Sur leur relation, Nathalie est intarissable et raconte encore comment ils cuisinent ensemble, partagent les mêmes goûts en matière de loisirs créatifs : « C’est une richesse de pouvoir s’introduire dans son quotidien, dans l’innocence d’un enfant qui a envie d’apprendre. C’est de qualité car c’est toujours un moment choisi et jamais imposé. C’est un moment bien défini que je décide avec sa maman en amont. Il y a toujours dans un coin de ma tête : ‘Le dimanche, c’est pour David !’ Mais on s’organise en fonction, il est déjà venu chez mes parents par exemple. »
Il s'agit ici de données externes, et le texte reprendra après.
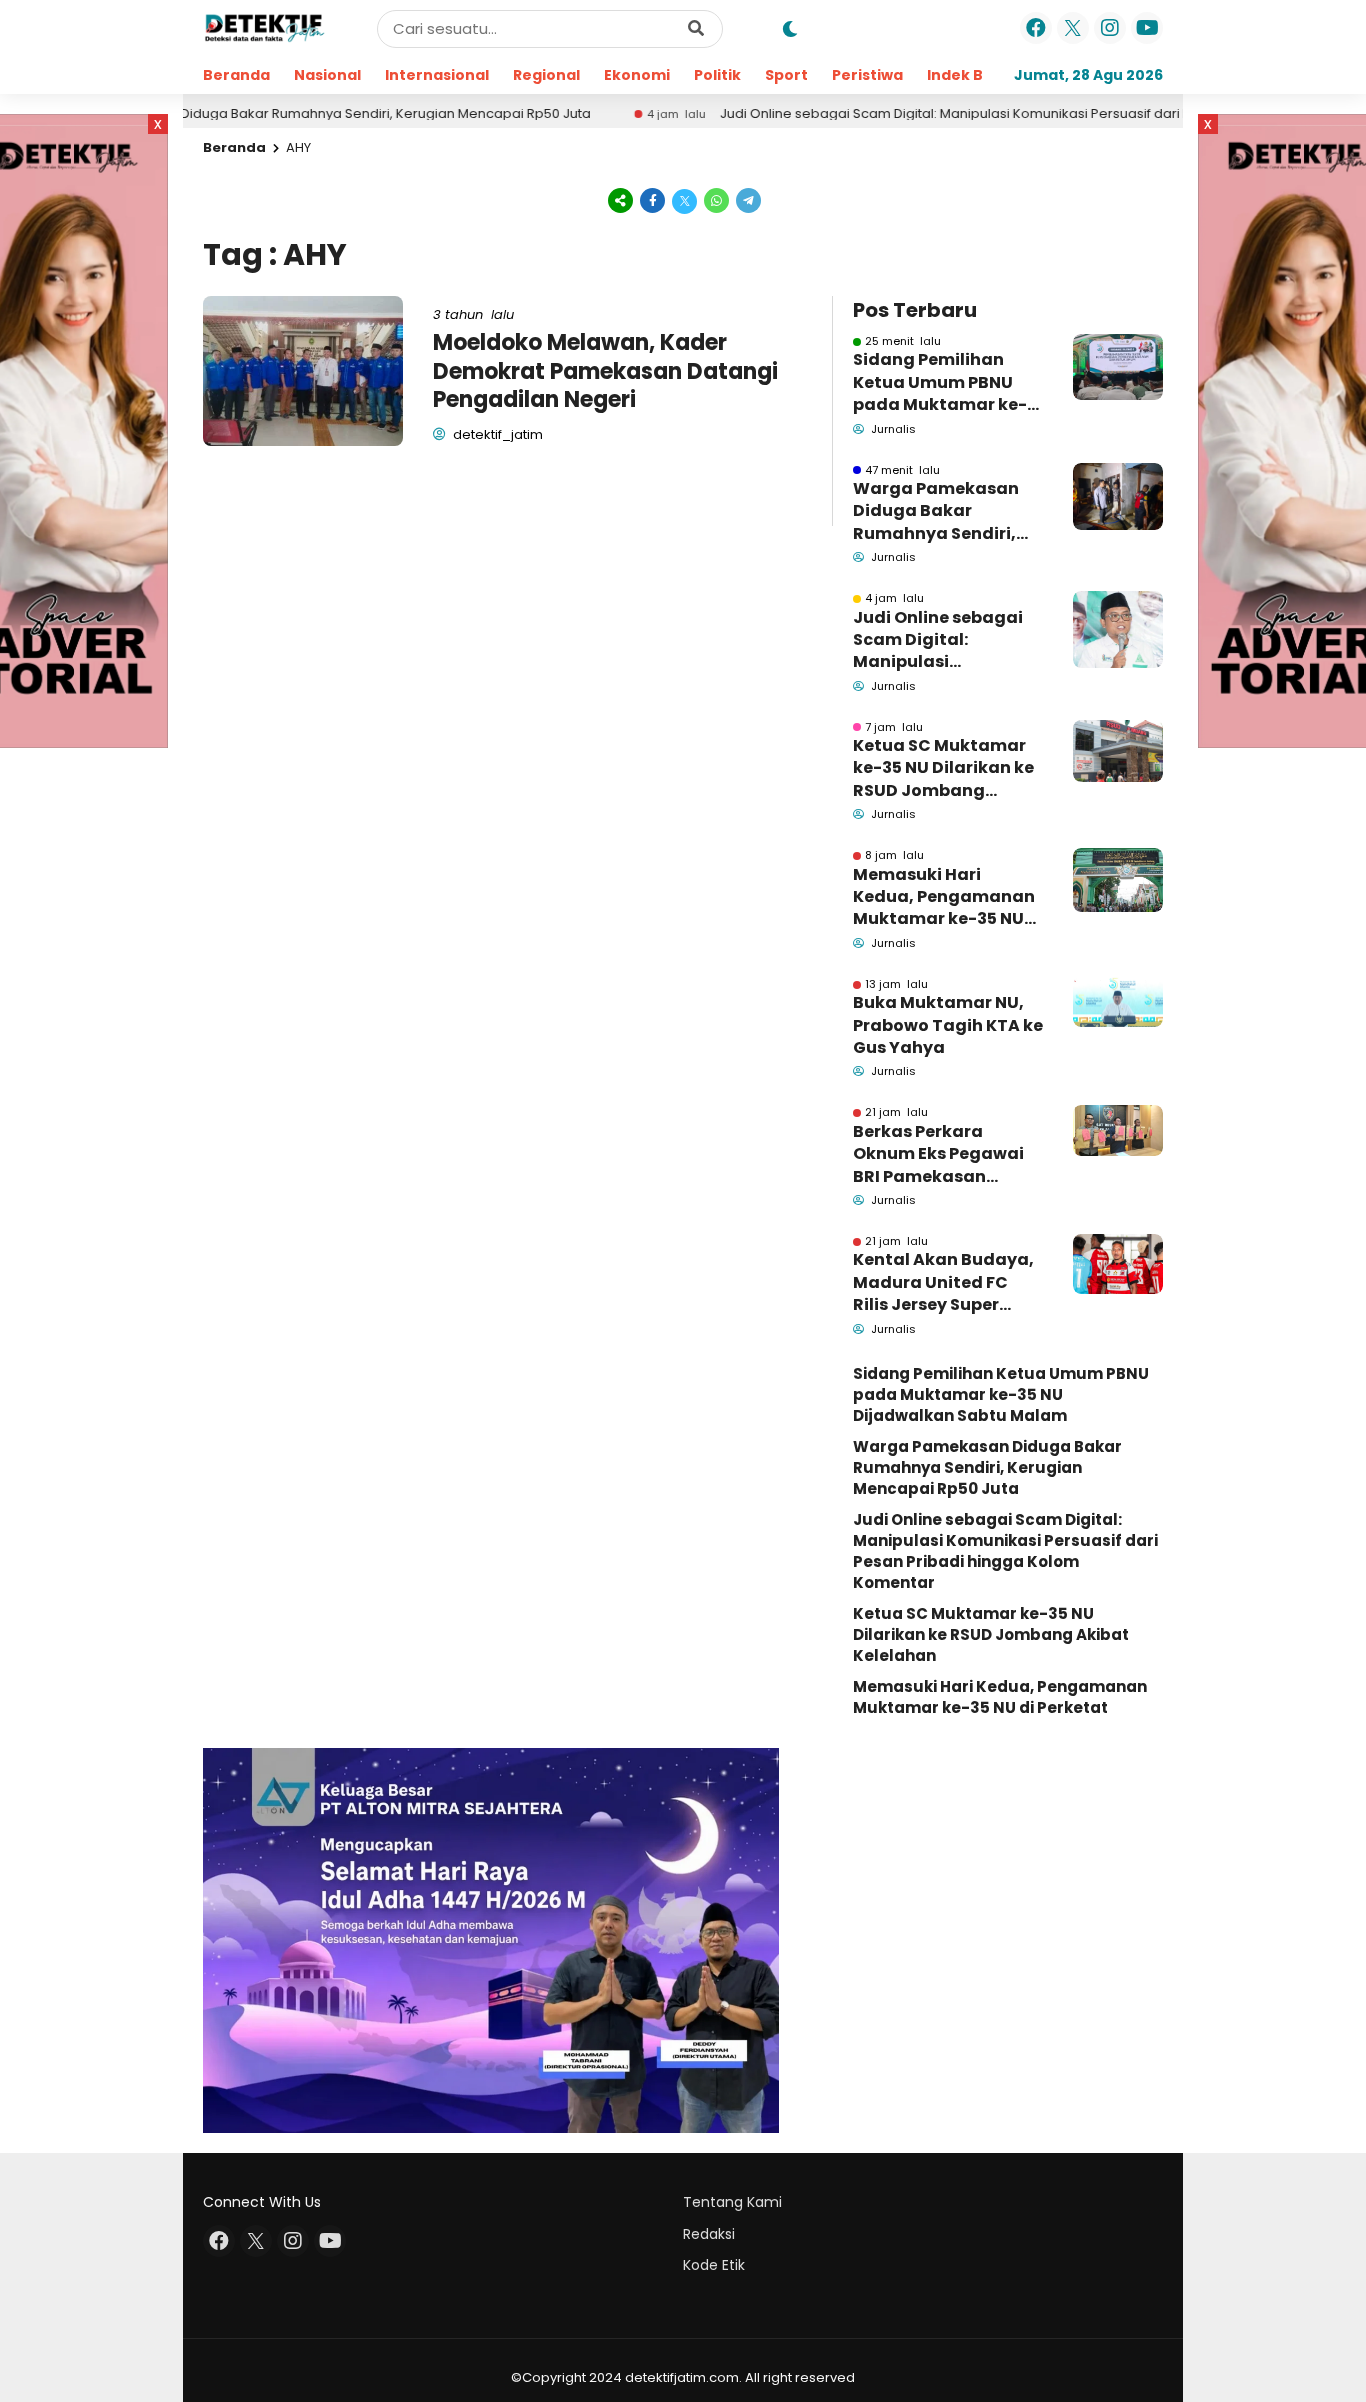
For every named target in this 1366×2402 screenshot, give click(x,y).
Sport (786, 75)
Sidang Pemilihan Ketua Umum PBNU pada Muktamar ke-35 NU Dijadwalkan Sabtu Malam (940, 382)
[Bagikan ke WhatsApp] (717, 199)
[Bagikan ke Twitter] (685, 199)
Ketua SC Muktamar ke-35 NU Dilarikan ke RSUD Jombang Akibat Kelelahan (943, 768)
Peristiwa (867, 75)
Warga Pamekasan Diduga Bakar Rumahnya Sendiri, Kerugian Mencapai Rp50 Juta (937, 511)
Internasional (437, 75)
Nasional (327, 75)
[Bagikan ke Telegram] (747, 199)
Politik (717, 75)
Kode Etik (714, 2265)
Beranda (236, 75)
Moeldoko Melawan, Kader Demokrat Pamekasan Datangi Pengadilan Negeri (605, 371)
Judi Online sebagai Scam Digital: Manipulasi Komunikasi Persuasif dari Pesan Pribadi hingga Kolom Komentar (1003, 114)
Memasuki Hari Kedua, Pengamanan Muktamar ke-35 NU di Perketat (944, 897)
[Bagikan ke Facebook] (653, 199)
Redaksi (709, 2234)
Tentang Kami (732, 2202)
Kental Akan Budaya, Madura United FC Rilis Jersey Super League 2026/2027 (943, 1282)
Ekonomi (637, 75)
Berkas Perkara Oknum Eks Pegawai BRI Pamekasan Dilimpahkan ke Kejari (946, 1154)
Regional (546, 75)
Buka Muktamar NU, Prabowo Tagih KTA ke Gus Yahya (948, 1025)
Les binômes en quelques mots

Comme l’explique Hélène Bougaud, responsable adjointe du Service animation et intégration sociale de la Ligue des familles, Cabane reste sur les mêmes objectifs, la même philosophie, et la même manière de travailler que le projet Hamac. Il y a ainsi quelques critères pour mettre en relation une famille monoparentale avec un volontaire. « Il y a tout d’abord la distance géographique, parce que nous voulons vraiment que ce soit un volontariat de quartier. Il y a trois kilomètres maximum de distance entre le domicile du volontaire et le domicile de l’enfant, justement pour créer ce sentiment de quartier et savoir qu’on a une personne de confiance qui n’habite pas loin de chez nous. Il y a également la disponibilité dans la semaine pour pouvoir se retrouver au même moment. Et, autre critère important, le volontaire peut indiquer un âge de préférence pour l’enfant qu’il ou elle souhaite accompagner, puisque ce n’est pas la même énergie, ce n’est pas la même relation que l’on a avec un enfant de 3 ans, 6 ans ou 10 ans. »

Transmis par l’association Hamac, le projet a officiellement été relancé par la Ligue des familles en mars 2024. Cabane a donc soufflé cette année sa première bougie. Une année que l’association a mise à profit pour se réapproprier la méthodologie et travailler sur le nouveau nom. Actuellement, dix binômes ont signé une convention. « Nous sommes assez fiers parce que dix binômes, pour une première année, c’est vraiment beaucoup au regard de ce qui se fait au niveau des binômes solidaires, confie Hélène Bougaud. Et aussi parce que c’est vraiment le qualitatif qui compte. Il faut soigner la mise en relation entre les personnes, s’assurer que ça correspond bien pour tout le monde, que les enjeux et le cadre sont bien compris. Et plus on soigne cette relation en amont, plus on s’assure que la relation fonctionne au mieux par après. »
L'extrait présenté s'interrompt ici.